A primeira venda não tardou. “Foram sete retirantes que eu vendi de uma só vez a R$ 5 cada. Queriam me dar R$ 3, mas eu não aceitei. Tinha dado tanto trabalho fazer que eu preferia não vender por tão pouco. Mas no final acabaram aceitando meu preço. Com os R$ 35 comprei um botijão de gás e roupa nova pros meus filhos”, lembra Sil.
Passados dez anos, Sil vende algumas de suas peças hoje em dia por R$ 3 mil. Jaqueiras e cajueiros ricos em detalhes são a marca registrada de suas obras, que contam com forte presença feminina em diversos tipos de situações e trabalho. São lavadeiras, pescadoras, camponesas, cortadoras de cana, retirantes, mães amamentando seus filhos, crianças brincando de amarelinha, casais namorando embaixo de jaqueiras ou nas janelas das casas de taipa. “Tudo o que eu crio, eu vivi”, diz Sil. Com a venda de suas obras já conseguiu comprar sua casa própria e colocar todos os seus filhos na escola.
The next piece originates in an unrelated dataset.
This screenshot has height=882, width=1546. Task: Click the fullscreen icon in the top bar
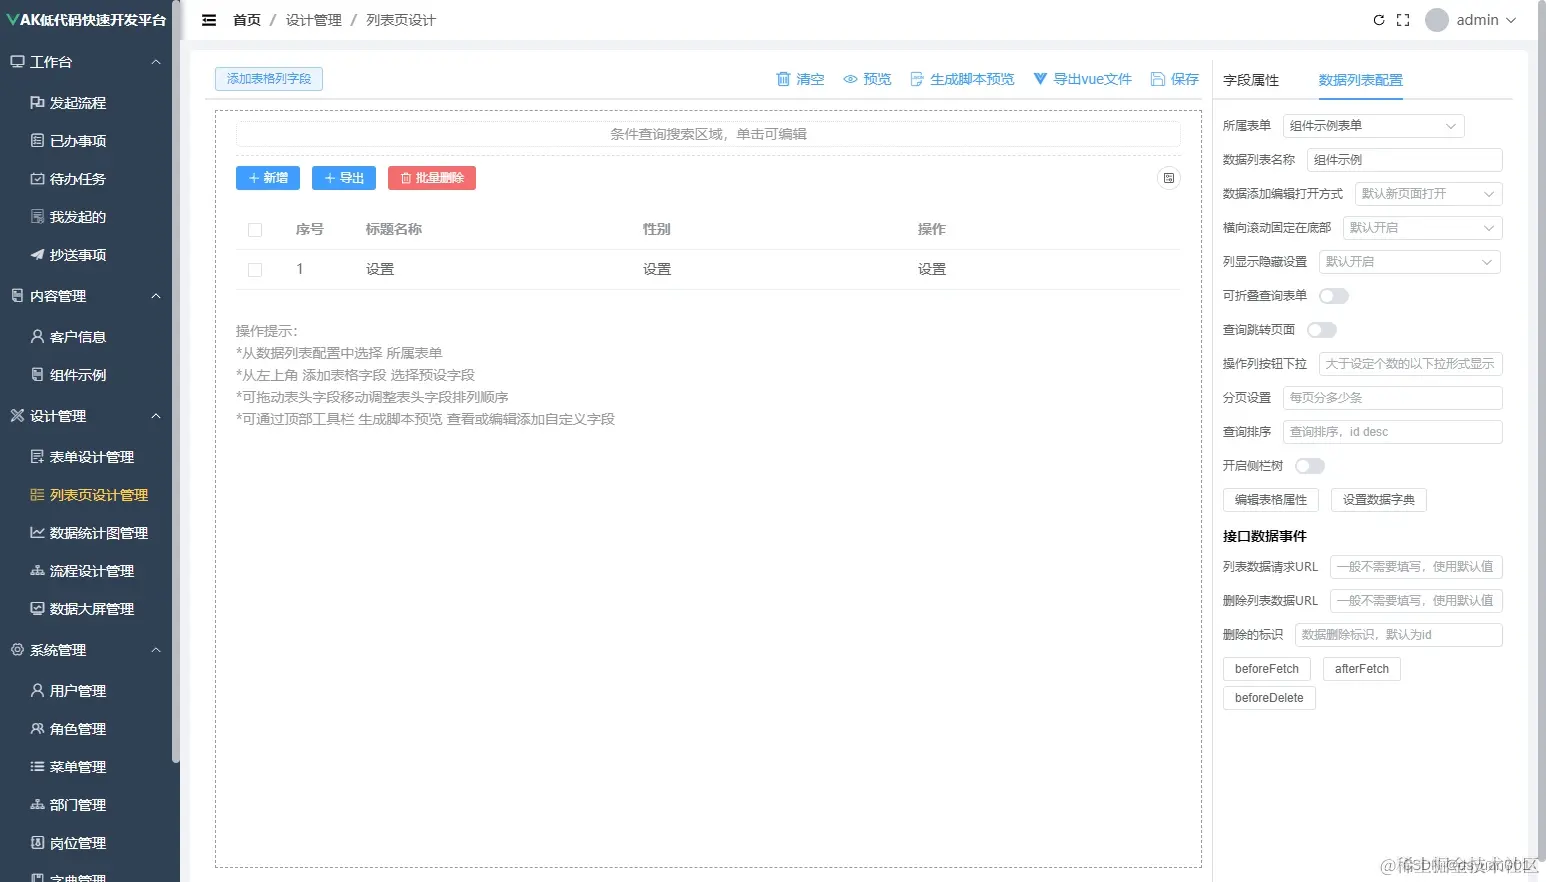coord(1402,19)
Além de Sil, dividem atualmente o mesmo ateliê em Capela Leonilson Arcanjo, Maria “Nena” e Cláudio, todos discípulos do Mestre João, que nos últimos quinze anos já transmitiu seus conhecimentos a mais de cinquenta artistas locais e de outros estados. “Dou só as noções básicas de como lidar com o barro. São eles que criam sua própria identidade”, revela João das Alagoas.
A construção do artista
Mas se os ceramistas populares têm em suas mãos a capacidade de criação e produção de obras de arte a partir do barro, em suas mãos, todavia, não estão a distribuição e comercialização dessas mesmas obras. Nesse momento entram em cena dois novos atores, o atravessador e o galerista.
Os famosos bois de mestre João e as frondosas jaqueiras de Sil que saem do ateliê em Capela ao preço de R$ 3 mil chegam a ser vendidos nas galerias de arte ou lojas de decoração na Ponta Verde e Higienópolis, bairros de luxo de Maceió e São Paulo, por R$ 17 mil ou mais.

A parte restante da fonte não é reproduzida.